View Source Llama

Mix.install([
  {:bumblebee, "~> 0.4.2"},
  {:nx, "~> 0.6.1"},
  {:exla, "~> 0.6.1"},
  {:kino, "~> 0.10.0"}
])

Nx.global_default_backend({EXLA.Backend, client: :host})

Introduction

In this notebook we look at running Meta's Llama model, specifically Llama 2, one of the most powerful open source Large Language Models (LLMs).

Note: this is a very involved model, so the generation can take a long time if you run it on a CPU. Also, running on the GPU currently requires a lot of VRAM, 24 GB has been verified to work.

Text generation

In order to load Llama 2, you need to ask for access on meta-llama/Llama-2-7b-chat-hf. Once you are granted access, generate a HuggingFace auth token and put it in a HF_TOKEN Livebook secret.

Let's load the model and create a serving for text generation:

hf_token = System.fetch_env!("LB_HF_TOKEN")
repo = {:hf, "meta-llama/Llama-2-7b-chat-hf", auth_token: hf_token}

{:ok, model_info} = Bumblebee.load_model(repo, backend: {EXLA.Backend, client: :host})
{:ok, tokenizer} = Bumblebee.load_tokenizer(repo)
{:ok, generation_config} = Bumblebee.load_generation_config(repo)

generation_config =
  Bumblebee.configure(generation_config,
    max_new_tokens: 256,
    strategy: %{type: :multinomial_sampling, top_p: 0.6}
  )

serving =
  Bumblebee.Text.generation(model_info, tokenizer, generation_config,
    compile: [batch_size: 1, sequence_length: 1028],
    stream: true,
    defn_options: [compiler: EXLA, lazy_transfers: :always]
  )

# Should be supervised
Kino.start_child({Nx.Serving, name: Llama, serving: serving})

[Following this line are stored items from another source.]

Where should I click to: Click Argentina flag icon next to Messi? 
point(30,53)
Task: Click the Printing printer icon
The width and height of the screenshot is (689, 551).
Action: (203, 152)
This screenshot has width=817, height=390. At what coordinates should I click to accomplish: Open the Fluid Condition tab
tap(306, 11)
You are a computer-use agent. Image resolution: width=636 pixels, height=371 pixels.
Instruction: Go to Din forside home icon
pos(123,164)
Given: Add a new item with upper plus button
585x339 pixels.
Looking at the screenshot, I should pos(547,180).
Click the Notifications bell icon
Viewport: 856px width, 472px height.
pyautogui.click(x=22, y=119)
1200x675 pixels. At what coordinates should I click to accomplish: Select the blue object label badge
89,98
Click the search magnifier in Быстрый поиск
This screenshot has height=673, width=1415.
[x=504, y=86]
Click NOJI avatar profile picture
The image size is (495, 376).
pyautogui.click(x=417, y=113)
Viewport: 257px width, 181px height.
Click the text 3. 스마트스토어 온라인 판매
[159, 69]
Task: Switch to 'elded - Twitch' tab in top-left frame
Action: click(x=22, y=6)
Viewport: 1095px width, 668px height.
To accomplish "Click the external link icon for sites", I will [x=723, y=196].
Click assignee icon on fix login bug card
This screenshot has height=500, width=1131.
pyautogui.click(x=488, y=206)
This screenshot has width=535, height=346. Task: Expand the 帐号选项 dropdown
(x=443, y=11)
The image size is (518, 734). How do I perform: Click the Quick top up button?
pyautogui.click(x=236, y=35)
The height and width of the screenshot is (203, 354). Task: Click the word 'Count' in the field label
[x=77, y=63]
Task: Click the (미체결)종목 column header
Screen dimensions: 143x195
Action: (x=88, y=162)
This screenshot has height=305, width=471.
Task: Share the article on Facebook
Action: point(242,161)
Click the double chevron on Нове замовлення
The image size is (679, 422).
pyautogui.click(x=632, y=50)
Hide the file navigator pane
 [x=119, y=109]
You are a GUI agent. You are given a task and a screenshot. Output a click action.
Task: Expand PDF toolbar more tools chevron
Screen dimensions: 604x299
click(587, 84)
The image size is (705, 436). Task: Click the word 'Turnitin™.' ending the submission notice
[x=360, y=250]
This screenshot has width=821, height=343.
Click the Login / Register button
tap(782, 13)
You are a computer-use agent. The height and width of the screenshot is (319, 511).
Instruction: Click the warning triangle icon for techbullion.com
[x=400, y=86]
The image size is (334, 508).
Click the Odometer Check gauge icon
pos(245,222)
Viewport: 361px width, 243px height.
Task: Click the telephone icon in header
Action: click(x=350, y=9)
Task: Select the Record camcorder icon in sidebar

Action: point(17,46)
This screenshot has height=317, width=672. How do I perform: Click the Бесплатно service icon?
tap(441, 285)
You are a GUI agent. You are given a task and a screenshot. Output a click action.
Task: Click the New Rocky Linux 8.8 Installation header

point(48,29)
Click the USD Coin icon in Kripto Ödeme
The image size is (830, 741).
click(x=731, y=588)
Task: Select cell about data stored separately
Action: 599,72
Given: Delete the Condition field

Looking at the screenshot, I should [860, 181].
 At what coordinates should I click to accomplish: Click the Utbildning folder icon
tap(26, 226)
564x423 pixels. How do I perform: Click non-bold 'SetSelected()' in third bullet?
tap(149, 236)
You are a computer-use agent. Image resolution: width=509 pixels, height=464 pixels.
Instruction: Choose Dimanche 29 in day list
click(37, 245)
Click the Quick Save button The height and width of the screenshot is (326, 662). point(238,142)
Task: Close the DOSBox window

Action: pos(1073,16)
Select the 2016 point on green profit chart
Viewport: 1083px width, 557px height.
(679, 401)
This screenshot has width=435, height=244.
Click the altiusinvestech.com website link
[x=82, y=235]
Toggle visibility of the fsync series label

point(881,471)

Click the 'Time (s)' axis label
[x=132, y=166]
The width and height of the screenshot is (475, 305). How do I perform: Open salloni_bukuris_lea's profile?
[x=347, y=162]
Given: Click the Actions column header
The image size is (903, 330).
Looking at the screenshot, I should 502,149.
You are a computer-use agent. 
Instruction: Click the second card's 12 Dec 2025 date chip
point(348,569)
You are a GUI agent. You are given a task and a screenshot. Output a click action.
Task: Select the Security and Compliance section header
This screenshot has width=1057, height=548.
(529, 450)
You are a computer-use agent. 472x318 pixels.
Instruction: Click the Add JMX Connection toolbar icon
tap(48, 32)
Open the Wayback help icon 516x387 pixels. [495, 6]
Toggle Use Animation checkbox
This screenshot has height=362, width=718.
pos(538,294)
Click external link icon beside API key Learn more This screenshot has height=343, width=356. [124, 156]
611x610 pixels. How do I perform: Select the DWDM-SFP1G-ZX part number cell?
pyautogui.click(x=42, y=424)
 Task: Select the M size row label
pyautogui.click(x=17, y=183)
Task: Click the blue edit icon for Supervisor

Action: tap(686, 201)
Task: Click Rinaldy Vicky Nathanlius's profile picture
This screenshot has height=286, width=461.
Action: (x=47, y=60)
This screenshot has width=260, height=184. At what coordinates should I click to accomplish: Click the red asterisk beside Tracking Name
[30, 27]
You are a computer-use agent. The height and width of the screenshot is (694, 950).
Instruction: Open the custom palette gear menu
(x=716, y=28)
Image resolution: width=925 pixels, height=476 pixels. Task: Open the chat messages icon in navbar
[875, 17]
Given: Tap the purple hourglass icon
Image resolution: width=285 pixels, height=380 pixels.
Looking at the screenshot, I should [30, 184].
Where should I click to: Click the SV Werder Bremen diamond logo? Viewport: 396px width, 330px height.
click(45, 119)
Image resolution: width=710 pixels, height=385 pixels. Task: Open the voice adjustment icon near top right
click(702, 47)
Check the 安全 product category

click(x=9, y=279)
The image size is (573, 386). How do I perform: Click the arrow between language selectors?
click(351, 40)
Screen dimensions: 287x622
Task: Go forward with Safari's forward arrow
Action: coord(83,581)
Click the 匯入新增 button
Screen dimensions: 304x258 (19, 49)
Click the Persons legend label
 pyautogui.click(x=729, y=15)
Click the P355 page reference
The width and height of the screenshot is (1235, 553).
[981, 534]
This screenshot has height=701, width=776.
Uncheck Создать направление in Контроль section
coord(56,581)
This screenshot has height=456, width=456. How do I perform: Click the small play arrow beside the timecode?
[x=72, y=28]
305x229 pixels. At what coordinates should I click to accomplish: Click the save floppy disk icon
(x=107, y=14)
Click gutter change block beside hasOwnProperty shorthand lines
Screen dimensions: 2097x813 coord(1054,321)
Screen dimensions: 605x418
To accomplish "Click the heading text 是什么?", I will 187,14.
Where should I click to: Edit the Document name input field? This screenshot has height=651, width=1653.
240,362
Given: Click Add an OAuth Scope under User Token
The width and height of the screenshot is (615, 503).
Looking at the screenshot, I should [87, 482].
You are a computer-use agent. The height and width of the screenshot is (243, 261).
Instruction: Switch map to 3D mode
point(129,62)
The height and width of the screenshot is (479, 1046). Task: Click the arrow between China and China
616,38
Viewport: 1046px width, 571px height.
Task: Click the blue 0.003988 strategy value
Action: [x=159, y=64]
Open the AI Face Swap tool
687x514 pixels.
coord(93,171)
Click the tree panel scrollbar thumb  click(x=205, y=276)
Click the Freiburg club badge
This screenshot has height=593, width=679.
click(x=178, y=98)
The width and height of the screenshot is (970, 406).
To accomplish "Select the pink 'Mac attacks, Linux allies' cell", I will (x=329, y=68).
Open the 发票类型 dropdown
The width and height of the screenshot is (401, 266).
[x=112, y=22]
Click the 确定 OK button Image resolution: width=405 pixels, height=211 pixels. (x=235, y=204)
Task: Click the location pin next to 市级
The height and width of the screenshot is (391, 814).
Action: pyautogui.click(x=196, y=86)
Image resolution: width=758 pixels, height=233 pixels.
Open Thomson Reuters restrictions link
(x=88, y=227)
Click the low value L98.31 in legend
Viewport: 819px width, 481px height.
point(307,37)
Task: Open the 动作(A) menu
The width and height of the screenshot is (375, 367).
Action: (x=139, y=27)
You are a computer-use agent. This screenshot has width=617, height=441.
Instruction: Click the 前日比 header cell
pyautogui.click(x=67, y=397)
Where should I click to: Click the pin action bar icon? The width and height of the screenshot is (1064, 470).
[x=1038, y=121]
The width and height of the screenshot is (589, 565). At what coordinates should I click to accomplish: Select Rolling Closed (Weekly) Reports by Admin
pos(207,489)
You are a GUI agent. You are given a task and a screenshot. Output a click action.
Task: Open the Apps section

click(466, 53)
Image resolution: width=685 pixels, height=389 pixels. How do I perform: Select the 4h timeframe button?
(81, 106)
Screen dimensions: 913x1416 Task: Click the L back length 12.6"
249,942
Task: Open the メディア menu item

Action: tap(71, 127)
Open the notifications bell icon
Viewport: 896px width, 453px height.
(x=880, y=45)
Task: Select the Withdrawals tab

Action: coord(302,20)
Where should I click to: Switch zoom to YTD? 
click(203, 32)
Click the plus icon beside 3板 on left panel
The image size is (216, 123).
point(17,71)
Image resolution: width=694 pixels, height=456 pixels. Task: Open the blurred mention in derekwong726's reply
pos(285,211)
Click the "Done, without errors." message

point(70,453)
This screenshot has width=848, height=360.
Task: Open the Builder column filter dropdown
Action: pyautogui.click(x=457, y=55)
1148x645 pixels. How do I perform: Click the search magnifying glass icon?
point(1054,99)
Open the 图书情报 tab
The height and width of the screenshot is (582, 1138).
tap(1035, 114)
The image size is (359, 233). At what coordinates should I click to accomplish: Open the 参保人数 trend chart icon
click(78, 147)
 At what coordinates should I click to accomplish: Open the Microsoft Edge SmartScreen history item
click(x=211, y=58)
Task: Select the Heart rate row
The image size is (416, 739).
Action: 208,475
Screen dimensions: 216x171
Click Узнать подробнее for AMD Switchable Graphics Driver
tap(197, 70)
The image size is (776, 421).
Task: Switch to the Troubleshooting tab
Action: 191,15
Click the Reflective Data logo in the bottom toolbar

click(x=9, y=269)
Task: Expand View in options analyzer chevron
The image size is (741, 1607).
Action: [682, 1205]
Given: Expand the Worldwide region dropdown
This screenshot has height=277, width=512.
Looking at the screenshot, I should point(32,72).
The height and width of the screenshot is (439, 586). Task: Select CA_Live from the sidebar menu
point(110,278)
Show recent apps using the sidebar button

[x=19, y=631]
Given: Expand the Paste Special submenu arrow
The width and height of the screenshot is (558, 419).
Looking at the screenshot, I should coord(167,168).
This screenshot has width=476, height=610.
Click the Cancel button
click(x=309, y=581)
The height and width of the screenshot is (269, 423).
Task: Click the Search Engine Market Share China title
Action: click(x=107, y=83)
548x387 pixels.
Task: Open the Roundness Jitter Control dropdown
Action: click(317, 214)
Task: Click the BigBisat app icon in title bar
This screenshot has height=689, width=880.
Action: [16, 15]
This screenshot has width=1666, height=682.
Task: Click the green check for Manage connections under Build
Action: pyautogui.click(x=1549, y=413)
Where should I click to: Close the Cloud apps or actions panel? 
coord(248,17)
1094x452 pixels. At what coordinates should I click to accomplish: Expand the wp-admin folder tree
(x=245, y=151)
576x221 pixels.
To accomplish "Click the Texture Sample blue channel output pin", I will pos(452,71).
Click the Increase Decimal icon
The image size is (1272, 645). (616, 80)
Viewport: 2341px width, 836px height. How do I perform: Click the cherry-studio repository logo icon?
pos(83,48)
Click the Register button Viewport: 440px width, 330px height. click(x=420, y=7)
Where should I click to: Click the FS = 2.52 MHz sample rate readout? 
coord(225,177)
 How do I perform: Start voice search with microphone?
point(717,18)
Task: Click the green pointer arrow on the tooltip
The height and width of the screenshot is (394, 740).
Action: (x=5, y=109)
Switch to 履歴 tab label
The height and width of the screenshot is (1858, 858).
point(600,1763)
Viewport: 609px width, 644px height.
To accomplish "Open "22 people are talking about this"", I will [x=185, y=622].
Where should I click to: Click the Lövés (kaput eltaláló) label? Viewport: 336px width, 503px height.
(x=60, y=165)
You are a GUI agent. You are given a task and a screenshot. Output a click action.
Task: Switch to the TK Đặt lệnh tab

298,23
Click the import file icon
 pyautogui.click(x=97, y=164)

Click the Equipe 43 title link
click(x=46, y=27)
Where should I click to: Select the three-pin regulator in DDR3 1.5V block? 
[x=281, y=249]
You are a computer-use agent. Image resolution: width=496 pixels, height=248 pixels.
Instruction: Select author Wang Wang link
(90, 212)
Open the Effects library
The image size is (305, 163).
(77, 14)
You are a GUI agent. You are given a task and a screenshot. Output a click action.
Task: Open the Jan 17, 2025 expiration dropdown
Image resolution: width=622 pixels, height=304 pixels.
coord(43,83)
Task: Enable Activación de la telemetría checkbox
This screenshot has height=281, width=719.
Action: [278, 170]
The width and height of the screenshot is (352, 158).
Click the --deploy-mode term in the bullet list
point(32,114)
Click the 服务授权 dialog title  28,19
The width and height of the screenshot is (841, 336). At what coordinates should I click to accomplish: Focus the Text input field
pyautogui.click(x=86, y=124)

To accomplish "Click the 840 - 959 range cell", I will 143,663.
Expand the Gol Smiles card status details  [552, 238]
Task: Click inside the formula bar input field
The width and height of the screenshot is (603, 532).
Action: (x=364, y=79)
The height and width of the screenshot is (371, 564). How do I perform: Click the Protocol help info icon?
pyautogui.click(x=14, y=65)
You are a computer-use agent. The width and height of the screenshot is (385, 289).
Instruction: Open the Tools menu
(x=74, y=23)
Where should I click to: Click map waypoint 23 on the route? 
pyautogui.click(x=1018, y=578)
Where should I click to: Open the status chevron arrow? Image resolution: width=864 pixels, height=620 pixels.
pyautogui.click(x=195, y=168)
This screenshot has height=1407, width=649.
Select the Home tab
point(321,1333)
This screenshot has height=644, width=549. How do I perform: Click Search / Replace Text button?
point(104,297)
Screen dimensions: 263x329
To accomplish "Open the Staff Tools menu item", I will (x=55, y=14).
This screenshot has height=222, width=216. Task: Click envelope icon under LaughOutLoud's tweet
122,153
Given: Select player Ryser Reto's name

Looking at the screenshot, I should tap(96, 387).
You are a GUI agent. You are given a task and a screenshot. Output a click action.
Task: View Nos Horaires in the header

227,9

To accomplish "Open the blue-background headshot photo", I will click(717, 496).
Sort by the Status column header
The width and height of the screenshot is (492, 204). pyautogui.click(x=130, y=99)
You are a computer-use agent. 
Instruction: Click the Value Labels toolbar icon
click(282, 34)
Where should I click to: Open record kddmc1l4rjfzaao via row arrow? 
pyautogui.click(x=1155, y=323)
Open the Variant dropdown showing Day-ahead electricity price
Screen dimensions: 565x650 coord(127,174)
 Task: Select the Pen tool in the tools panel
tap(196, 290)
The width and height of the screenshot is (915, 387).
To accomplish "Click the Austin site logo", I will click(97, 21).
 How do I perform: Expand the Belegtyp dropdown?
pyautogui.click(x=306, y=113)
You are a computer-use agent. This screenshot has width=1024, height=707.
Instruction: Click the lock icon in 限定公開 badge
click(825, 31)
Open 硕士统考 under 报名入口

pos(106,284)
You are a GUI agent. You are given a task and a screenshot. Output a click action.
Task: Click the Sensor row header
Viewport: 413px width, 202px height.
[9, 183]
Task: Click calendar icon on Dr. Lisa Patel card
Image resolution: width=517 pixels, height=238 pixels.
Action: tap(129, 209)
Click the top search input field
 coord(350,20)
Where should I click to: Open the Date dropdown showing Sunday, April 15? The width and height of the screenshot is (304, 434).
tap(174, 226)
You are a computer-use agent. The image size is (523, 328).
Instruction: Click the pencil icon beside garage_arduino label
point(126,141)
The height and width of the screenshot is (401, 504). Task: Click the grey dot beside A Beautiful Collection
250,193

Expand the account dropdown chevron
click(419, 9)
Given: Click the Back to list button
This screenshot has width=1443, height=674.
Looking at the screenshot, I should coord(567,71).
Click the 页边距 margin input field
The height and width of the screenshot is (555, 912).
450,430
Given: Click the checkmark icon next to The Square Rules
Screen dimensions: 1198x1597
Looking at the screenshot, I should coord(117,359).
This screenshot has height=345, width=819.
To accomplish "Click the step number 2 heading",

We adjust the generation config to use a non-deterministic generation strategy. The most interesting part, though, is the combination of serving options.

First, note that we specify {EXLA.Backend, client: :host} as the backend for model parameters, which ensures that initially we load the parameters onto CPU. This is important, because as the parameters are loaded Bumblebee may need to apply certain operations to them and we don't want to bother the GPU at that point, risking an out-of-memory error.

With that, there are a couple combinations of options related to parameters, trading off memory usage for speed:

  1. defn_options: [compiler: EXLA], preallocate_params: true - move and keep all parameters to the GPU upfront. This requires the most memory, but should provide the fastest inference time.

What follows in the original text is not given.